STUDY MATERIAL section start
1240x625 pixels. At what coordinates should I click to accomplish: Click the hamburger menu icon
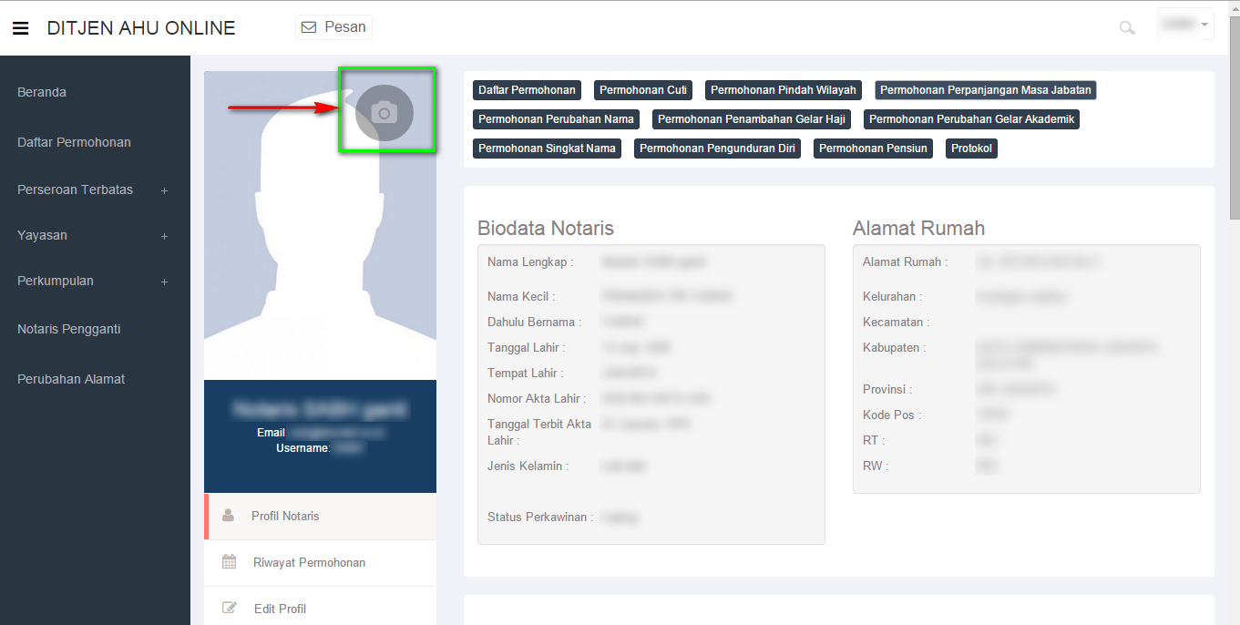[20, 28]
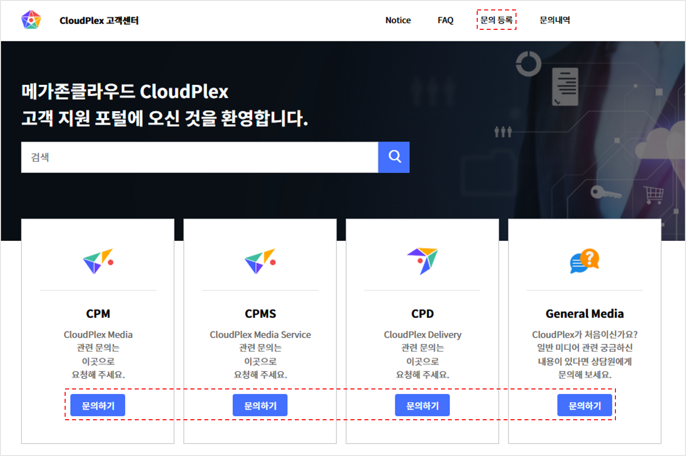Screen dimensions: 686x456
Task: Click 문의하기 button under General Media
Action: click(x=584, y=405)
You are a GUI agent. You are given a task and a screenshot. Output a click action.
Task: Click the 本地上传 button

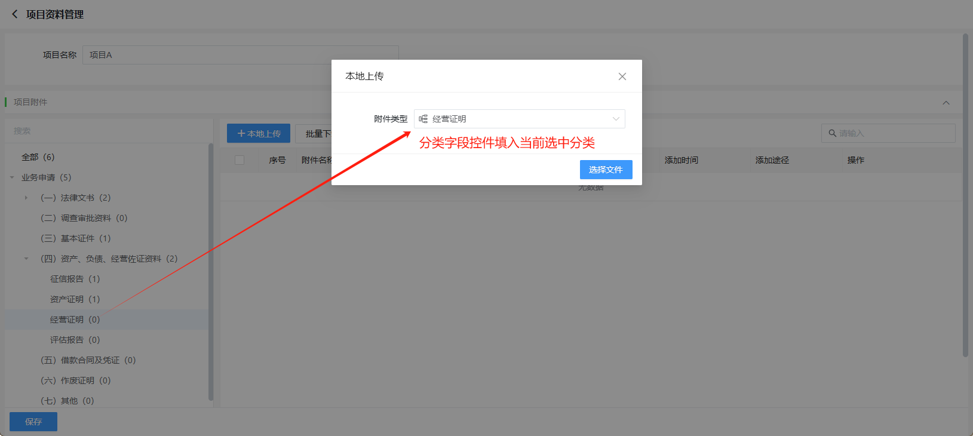tap(258, 134)
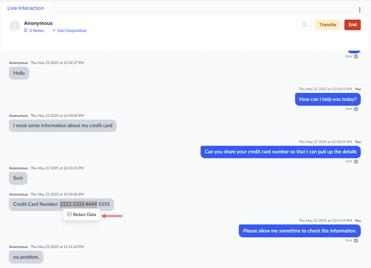Click sent checkmark under 'How can i help you today?'
Screen dimensions: 371x268
click(x=355, y=109)
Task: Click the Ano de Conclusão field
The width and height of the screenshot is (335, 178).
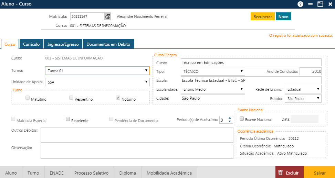Action: pyautogui.click(x=310, y=71)
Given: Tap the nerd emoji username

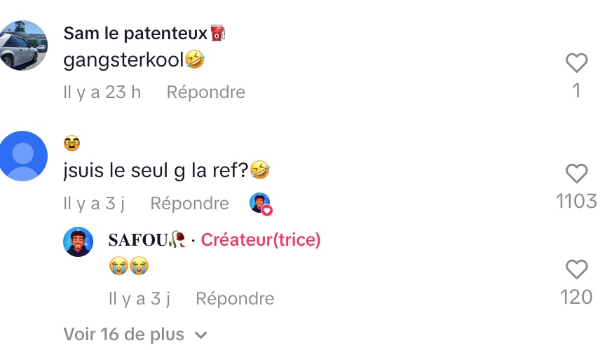Looking at the screenshot, I should [x=71, y=143].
STUDY MATERIAL section end
Exclude every picture and copy the remaining data exactly.

■ **REPLY**
1240x625 pixels. At what coordinates should I click to accomplish: Click the hamburger menu icon
[20, 28]
Screen dimensions: 686x456
Task: Click 문의하기 button under General Media
Action: click(x=584, y=405)
You are a GUI agent. You are given a task and a screenshot. Output a click action.
Task: Click the 本地上传 button

tap(258, 134)
Click sent checkmark under 'How can i help you today?'
Screen dimensions: 371x268
click(x=355, y=109)
Task: Click the Ano de Conclusão field
The width and height of the screenshot is (335, 178).
Action: pyautogui.click(x=310, y=71)
Given: Tap the nerd emoji username

Looking at the screenshot, I should [x=71, y=143].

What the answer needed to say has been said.